Simply stated, it is that Everything is Everything. We are all interrelated and interdependent; either everybody owns everything or nobody owns anything. . . . Underlying that framework is a belief that people collectively and individually have the capacity—better yet, the desire—to change their relationships to each other and their environments in a positive way . . . .
Melvin H. King is 50 years old, the father of six children, and his beard is streaked these days with gray and white. For nearly 20 years he's been a political activist in the city's black community (his first of three unsuccessful tries for the school committee came in 1961), and since 1973 he has served as state representative for a district that includes most of the South End, much of the Fenway, and portions of Roxbury and the Back Bay. But after 20 years in politics, 15 years in social work and a lifetime spent observing Boston's racial polarization firsthand, he remains the city's ultimate optimist. "He is the last of the true humanists," said long-time backer Martin Gopen. "If you can understand his incredible faith in people, sometimes to the point of frustration, then you can understand him."
And you can begin to understand why he's running for mayor when, by all realistic measures, he doesn't have a chance.
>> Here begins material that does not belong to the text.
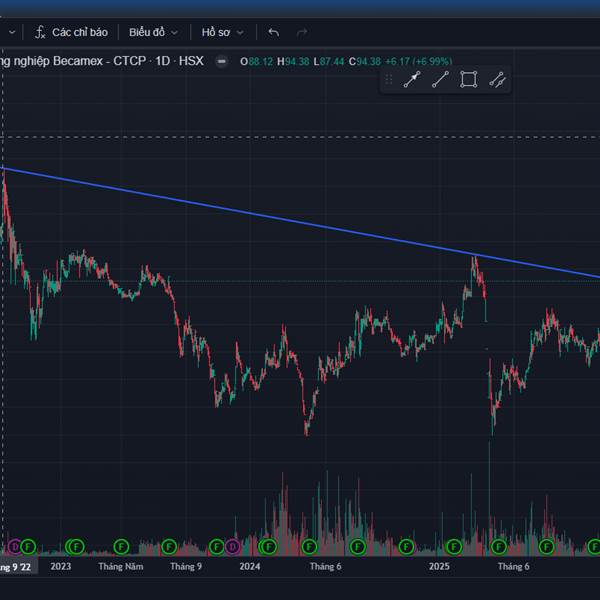Select the arrow line drawing tool

pos(411,80)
No black has ever come close to winning the mayoralty, or even to becoming one of the two finalists in the November election, and King stands little chance on that score as well. In fact, unless he changes the haphazard style his campaign has displayed so far, there is little chance he will even mount a good showing in the September balloting.
King, true to form, disagrees with this analysis, saying that the people's desire for positive leadership "may be a lot larger in numbers than the press and other doomsayers realize." Maybe. But in one important sense, whether the election results bear out his optimism or not, Mel King's candidacy may be as vital to the coming campaign as that of Mayor Kevin White, or state Senator Joseph Timilty, or School Committee President David Finnegan. For King has some things to say that the other major contenders will not, for fear of losing votes: his continual attacks on the White administration for giving anti-buser James Kelly of South Boston a $17,500-a-year job demonstrate as much. (Said King to one crowd last week: "The mayor is saying, 'If you are a racist and you are violent, we will reward you.'")
Said Kay Gibbs, a South End resident and former legislative black caucus staffer who has long backed King: "One of the very first things he's out to accomplish, which he clearly will, is to raise the quality of the dialogue in the race. Mel's view is that there are a lot of issues the other candidates will not and don't want to talk about, and they affect the quality of life here the most. Mel is hell-bent to raise them."
In fact, many of the issues King has raised so far are identical to those addressed by his opponents—crime, unemployment, the city's "livability," the need for development in the neighborhoods instead of downtown. Some issues, like the death of rent control scheduled for the end of the year, have remained his exclusively, but even where the issues are the same, King's approach is often markedly sharper than his opponents'. He lays the blame for the recent violence in the city—the Roxbury murders, the Brighton rapes and the Blue Hill Avenue stonings—squarely on the doorstep of White's administration.
"This administration in 12 years has buried its head in the sand and has not taken one meaningful stand on issues of crime and violence in this city," he told some supporters last week. "When you have the level of violence in this city, it is because you have an administration that countenances it." So far as we know, he is the only candidate who has termed as "racial" the Blue Hill Avenue incidents, in which black youths have stoned cars driven by whites and then robbed the motorists, and he has criticized Boston Police Superintendent Earl Bolt, a black, for saying otherwise. "That's crazy,' he said of Bolt's characterization of the stonings. "We have to hone it down and face reality."